Judge John Tuchi of the U.S. District Court for the District of Arizona, imposed sanctions against lawyers for Lake, Arizona’s Republican gubernatorial candidate, and Finchem, the GOP candidate for secretary of state. Both candidates had filed lawsuits against Maricopa County, alleging the election was mishandled on Nov. 8.
Sanctions, he wrote (pdf), would “make clear that the Court will not condone litigants” and claimed the pair were “furthering false narratives that baselessly undermine public trust at a time of increasing disinformation about, and distrust in, the democratic process.” Tuchi was appointed by former President Barack Obama, a Democrat.
“To sanction Plaintiffs’ counsel here is not to let Plaintiffs off the hook,” Tuchi said, according to local media. “It is to penalize specific attorney conduct with the broader goal of deterring similarly baseless filings initiated by anyone, whether an attorney or not.”
The judge stated that their campaigns need to pay attorneys’ fees for Maricopa County because its lawyers had to “spend time and resources defending this frivolous lawsuit rather than preparing for the elections.”
On social media, Lake did not appear to comment on the sanctions.

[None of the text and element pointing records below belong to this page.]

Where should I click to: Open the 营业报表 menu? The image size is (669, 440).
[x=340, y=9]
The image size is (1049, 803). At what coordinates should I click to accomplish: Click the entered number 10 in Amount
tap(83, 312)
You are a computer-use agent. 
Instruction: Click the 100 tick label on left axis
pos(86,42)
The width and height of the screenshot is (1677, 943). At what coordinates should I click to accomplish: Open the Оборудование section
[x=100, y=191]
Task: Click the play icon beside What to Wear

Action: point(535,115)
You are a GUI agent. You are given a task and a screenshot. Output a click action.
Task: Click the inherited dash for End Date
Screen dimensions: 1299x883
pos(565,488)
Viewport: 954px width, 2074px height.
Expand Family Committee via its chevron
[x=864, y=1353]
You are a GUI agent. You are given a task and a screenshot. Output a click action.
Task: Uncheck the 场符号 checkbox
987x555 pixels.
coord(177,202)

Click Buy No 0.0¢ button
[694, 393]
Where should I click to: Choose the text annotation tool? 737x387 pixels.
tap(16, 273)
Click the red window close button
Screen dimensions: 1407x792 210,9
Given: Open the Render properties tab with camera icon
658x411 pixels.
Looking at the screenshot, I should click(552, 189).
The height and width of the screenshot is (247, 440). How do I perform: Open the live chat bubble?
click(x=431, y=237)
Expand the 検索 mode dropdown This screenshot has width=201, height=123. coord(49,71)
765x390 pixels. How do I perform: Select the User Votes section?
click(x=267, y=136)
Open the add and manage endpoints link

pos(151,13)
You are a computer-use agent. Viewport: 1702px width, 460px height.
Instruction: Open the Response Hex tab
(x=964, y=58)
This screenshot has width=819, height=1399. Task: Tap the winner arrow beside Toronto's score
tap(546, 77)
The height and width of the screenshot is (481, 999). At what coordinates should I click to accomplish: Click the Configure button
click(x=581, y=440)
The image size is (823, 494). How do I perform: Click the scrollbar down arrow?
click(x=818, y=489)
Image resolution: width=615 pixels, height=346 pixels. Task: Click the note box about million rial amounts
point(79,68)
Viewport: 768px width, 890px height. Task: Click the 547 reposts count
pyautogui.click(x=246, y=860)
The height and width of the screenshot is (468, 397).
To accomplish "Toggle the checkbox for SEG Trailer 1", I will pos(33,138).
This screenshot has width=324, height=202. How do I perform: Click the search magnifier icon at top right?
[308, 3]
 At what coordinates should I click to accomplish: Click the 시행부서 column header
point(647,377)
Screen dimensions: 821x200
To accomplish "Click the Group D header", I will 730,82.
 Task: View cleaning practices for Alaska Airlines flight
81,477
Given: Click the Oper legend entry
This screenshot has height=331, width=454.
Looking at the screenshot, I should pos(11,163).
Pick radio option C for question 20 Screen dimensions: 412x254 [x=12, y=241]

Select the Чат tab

Finchem, meanwhile, wrote that no Republican National Committee (RNC) “lawyer is calling me to help.”
“Arizona will NEVER be taken over by the forces of darkness. We will defeat them at the precincts. We will defeat them at the counties. We will defeat them in the courts. We will defeat them in the legislature,” he also wrote. “We will defeat them with the people. We will defeat them statewide.”
The attorneys being sanctioned are not directly named in Thursday’s order, but according to the court docket, Harvard Law School Prof. Alan Dershowitz is Lake’s lead attorney in the matter. Also on her legal team are co-lead attorneys Andrew D. Parker, Jesse Hersch Kibort, and Joseph Alan Pull of Minneapolis. Further listed as a member of her legal team is attorney Kurt B. Olsen of Washington, D.C.
The initial complaint from Lake and Finchem in April sought to question Arizona’s usage of vote machines. It came long before the Nov. 8 midterms were completed.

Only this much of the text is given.